Haya: Yeah, that was wonderful. We lived a real kibbutz life! We did yoga together, cooked together, all my sons and their wives and girlfriends, who are also part of the family. The dogs were there, too. I loved all of that. My wish for the future would be that kind of a life – like on a farm, with good food, home-made products, children, animals ... I think that’s a beautiful vision.

In the meantime, though, you’ve got other projects on the near horizon. What’s the next thing on the agenda?

Elior: Our product line ‘NENI am Tisch’ will soon also be available in supermarkets in Switzerland and the Netherlands. And we’re planning further locations.

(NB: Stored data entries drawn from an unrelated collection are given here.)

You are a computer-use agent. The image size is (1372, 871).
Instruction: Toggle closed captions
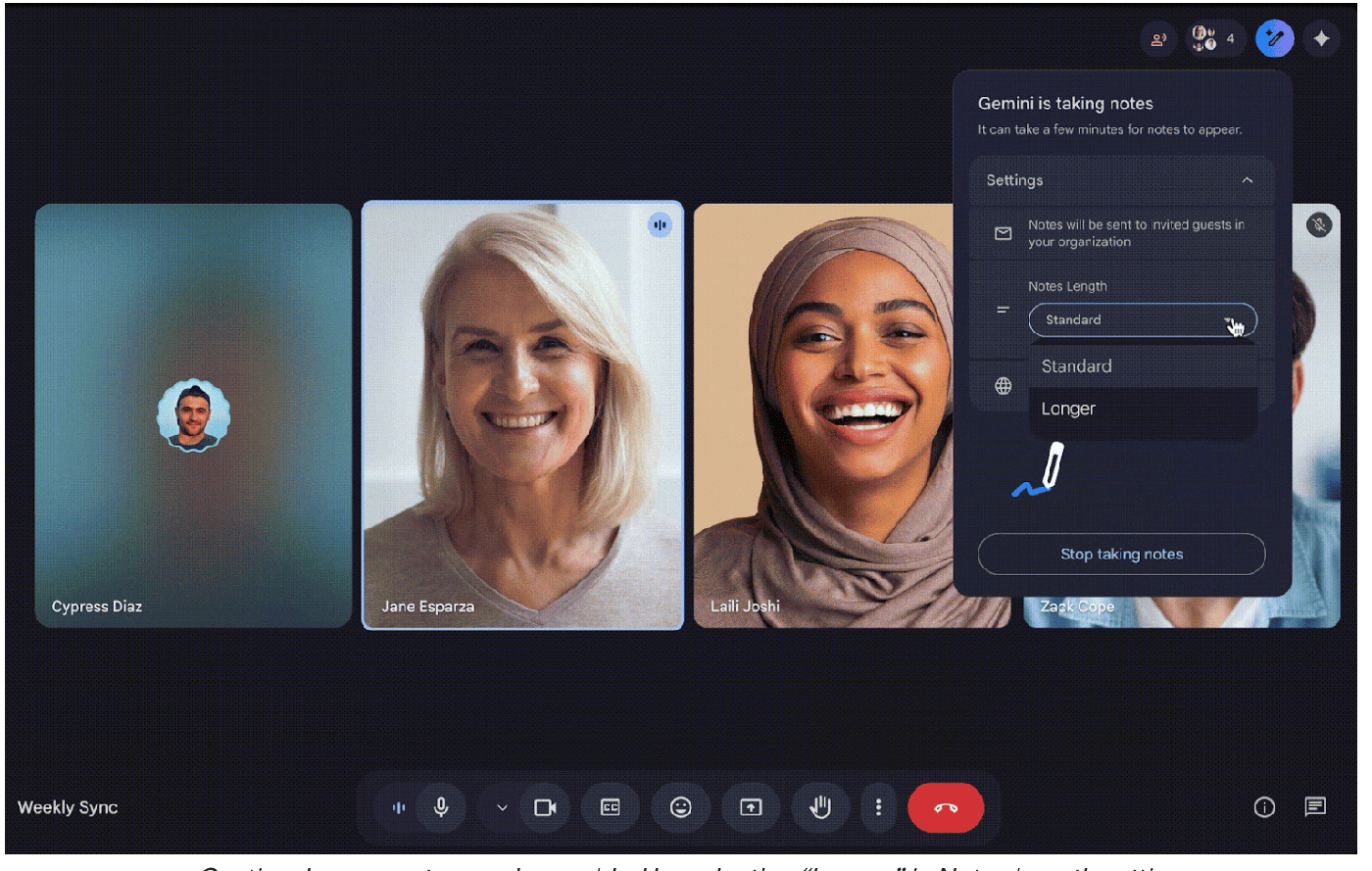[x=611, y=807]
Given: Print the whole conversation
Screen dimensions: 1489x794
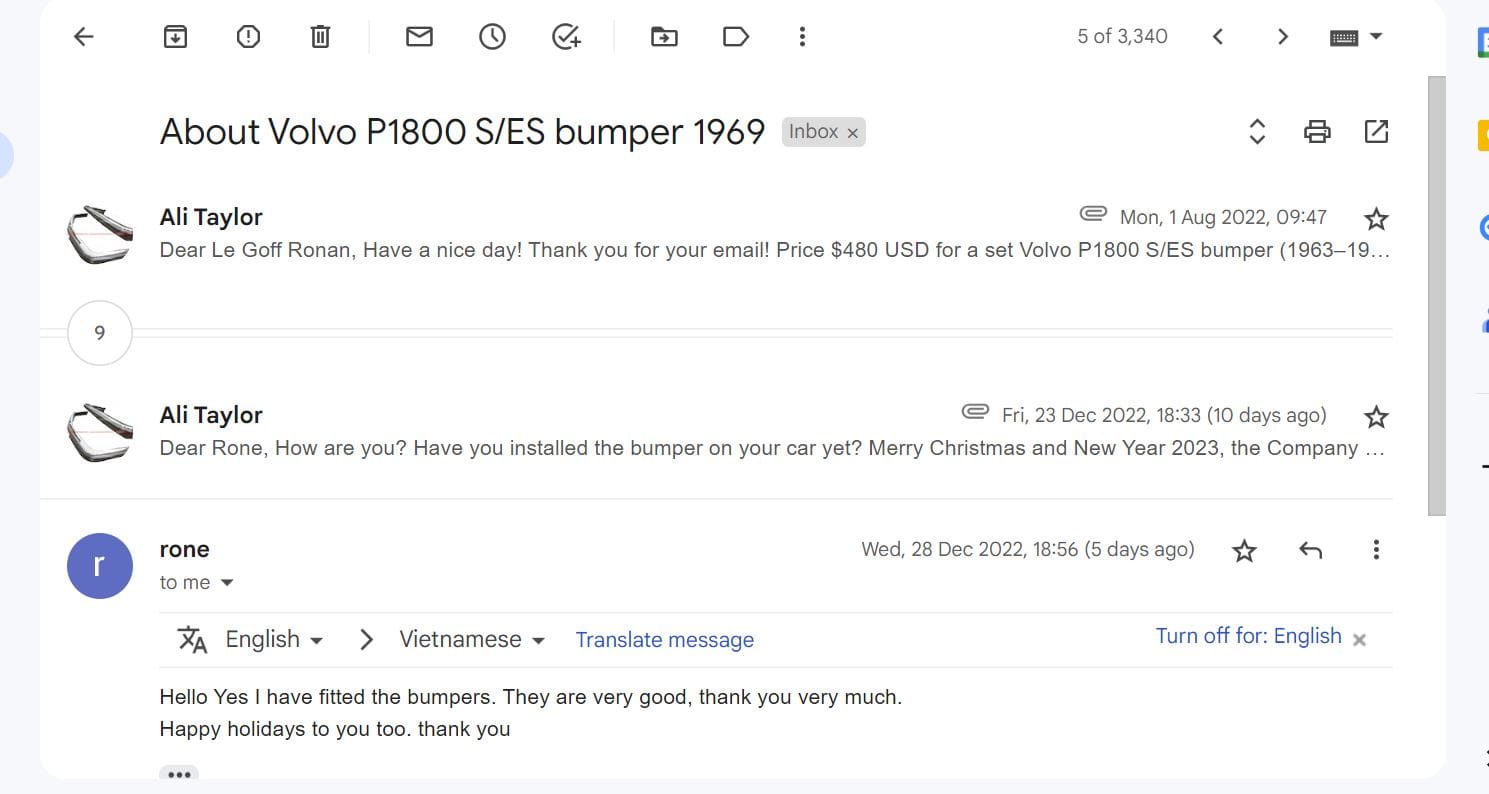Looking at the screenshot, I should (1317, 131).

You operate your Vienna locations yourselves, and the other NENI restaurants are franchises. Haya, how closely do you work with the franchise employees?

Haya: Oh, very closely! All the chefs from NENI on Majorca, for example, come here to Vienna and we cook together. NENI is a philosophy, a spirit. And we support the locations with the full range of our know-how.

In addition to all that, your family is pursuing a number of further projects.

Haya: As a family, we’ve never been big planners. What’s always been important to me is that we’re all happy. Each of us truly follows their passion. For example, Nuriel also has a hat business. Why? Because he wanted to buy a hat and couldn’t find one that fit. So he opened a hat shop! And in addition to NENI, Elior has also just opened his own restaurant, Kvetch. My father always said: never invest everything in just one project. That’s a way of thinking that I grew up with. Along with the conviction that there’s nothing you can’t achieve – as long as you work hard at it!

Portrait Haya Molcho

About ... Haya Molcho

Haya Molcho was born in Tel Aviv in 1955. Her childhood there formed her, both culinarily and culturally. At the age of nine, Haya moved to Bremen with her family. After completing her A levels, she studied psychology. In 1978 she married the mime and body language expert Samy Molcho, with whom she toured the world for seven years. Between 1984 and 1990, Haya bore four sons: Nuriel, Elior, Ilan and Nadiv. NENI is composed of the initials of their names. The devoted cook opened her first restaurant in 2009 together with two of her sons. Four of the Molchos now jointly run the family business – ‘democratically,’ Haya emphasises.